Culte des menstrues, pouvoir de la vie, et circoncision

Le menstrues féminines sont sacrées pour de nombreuses cultures australiennes, parce qu’elles marquent la période où la femme est capable de donner la vie, l’élevant ainsi au même niveau de pouvoirs créatifs que le dieu-serpent. C’est pour ces raisons que les hommes tentent d’imiter ce processus sacré, en se saignant les bras ou le pénis, et en répandant leur sang sur leur propre corps, le corps des autres, et parfois même dans l’utérus de la femme. Parfois, les hommes mélangent leur sang avec celui du sang menstruel, pour les faire couler ensemble dans une cérémonie d’unification des sexes.

Le soleil créateur est une femme

De nombreux autres mythes témoignent du haut statut qu’ont eut autrefois les femmes aborigènes lors de l’ère matriarcale. Dans la mythologie aborigène, Wala est la déesse du soleil qui vécut avec sa sœur, Bara, et sa belle-sœur, Madalait. Bara l’accompagnait dans sa course solaire tous les jours, mais Wala se rendit compte qu’elle chauffait trop la Terre et lui demanda d’arrêter. Yhi est la déesse de la lumière et de la création ; elle représente également le soleil. Elle aussi créa l’humanité, la faune et la flore.

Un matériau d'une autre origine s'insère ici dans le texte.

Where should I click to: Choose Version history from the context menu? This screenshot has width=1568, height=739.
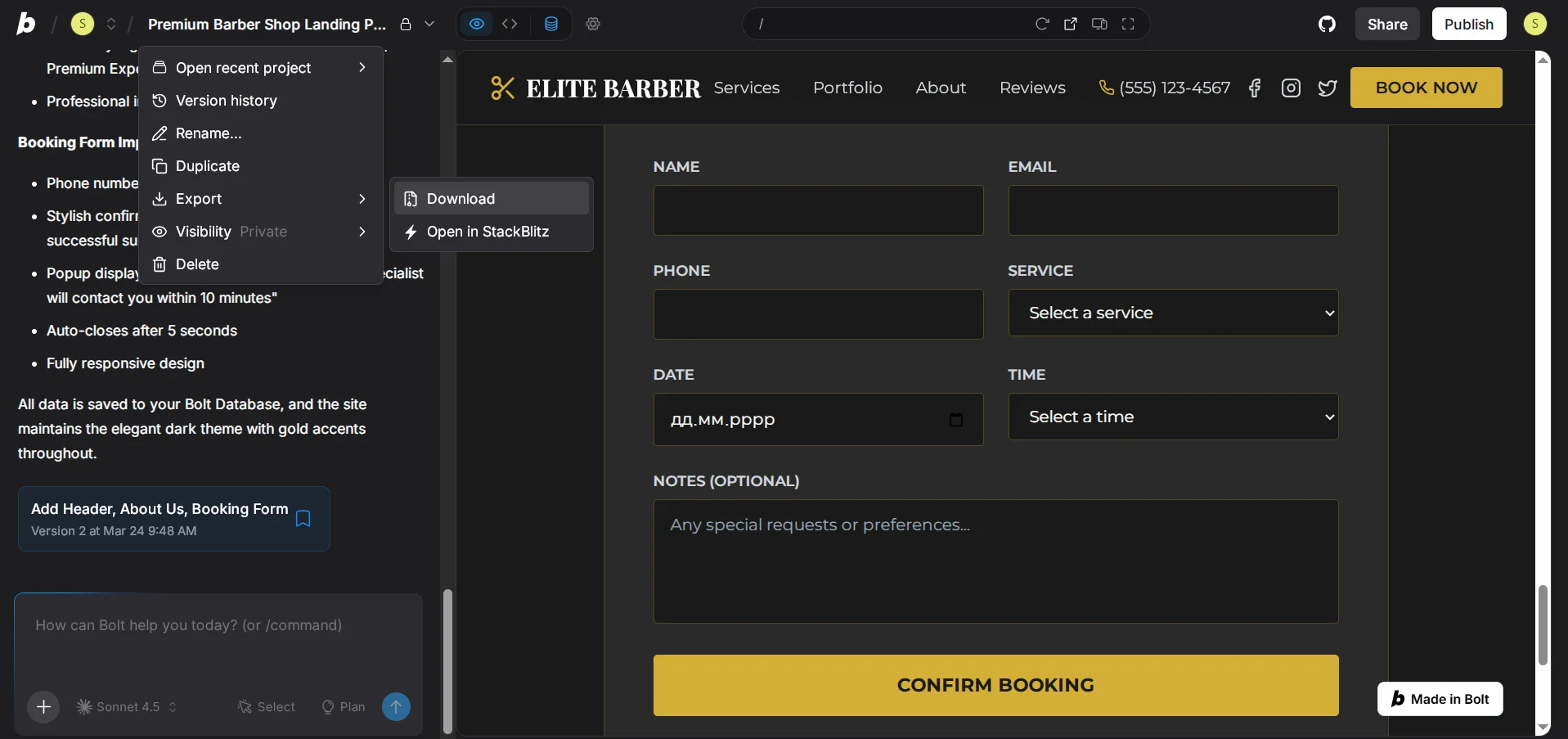224,100
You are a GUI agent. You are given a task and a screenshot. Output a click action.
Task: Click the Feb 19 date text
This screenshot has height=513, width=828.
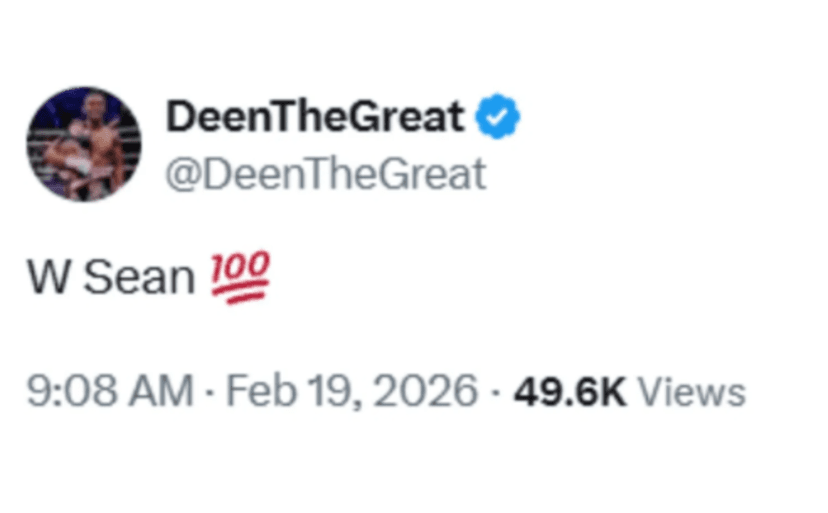285,391
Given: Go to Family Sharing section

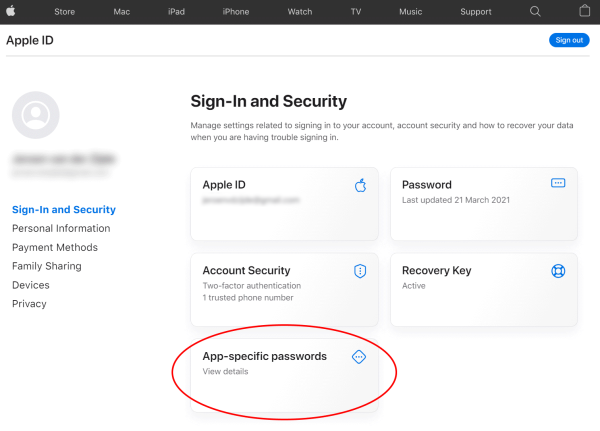Looking at the screenshot, I should click(47, 267).
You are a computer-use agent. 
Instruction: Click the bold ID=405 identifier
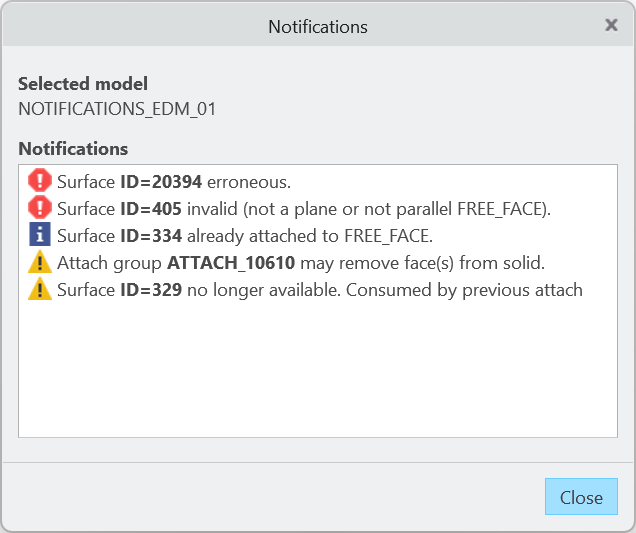(150, 209)
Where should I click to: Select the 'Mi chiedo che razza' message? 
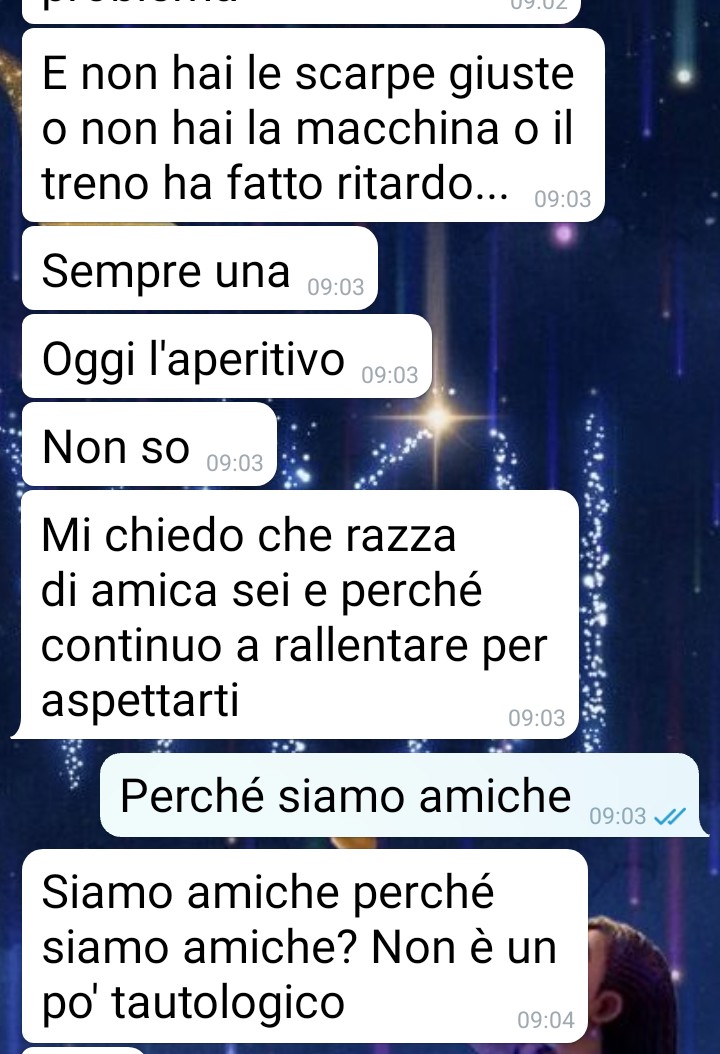(296, 614)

Dans la mythologie aborigène, Gnowee est une déesse solaire qui vivait déjà sur la Terre avant qu’il n’y ait un soleil. La légende raconte que le bébé de Gnowee s’éloigna alors qu’elle récoltait des yams, et lorsqu’elle partit à sa recherche, elle emporta avec elle une grande torche. Elle la porte encore, et sa torche est le soleil.

Dans la mythologie aborigène, Wuriupranili est une déesse solaire qui porte la torche qu’est le soleil. Le soir, elle plonge sa torche dans l’océan à l’ouest, puis se sert de ses braises pour trouver son chemin en dessous de la terre, et émerger de l’océan au petit matin, à l’est. La légende dit que les couleurs du crépuscule et de l’aube proviennent de la peinture ocre recouvrant le corps de Wuriupranili.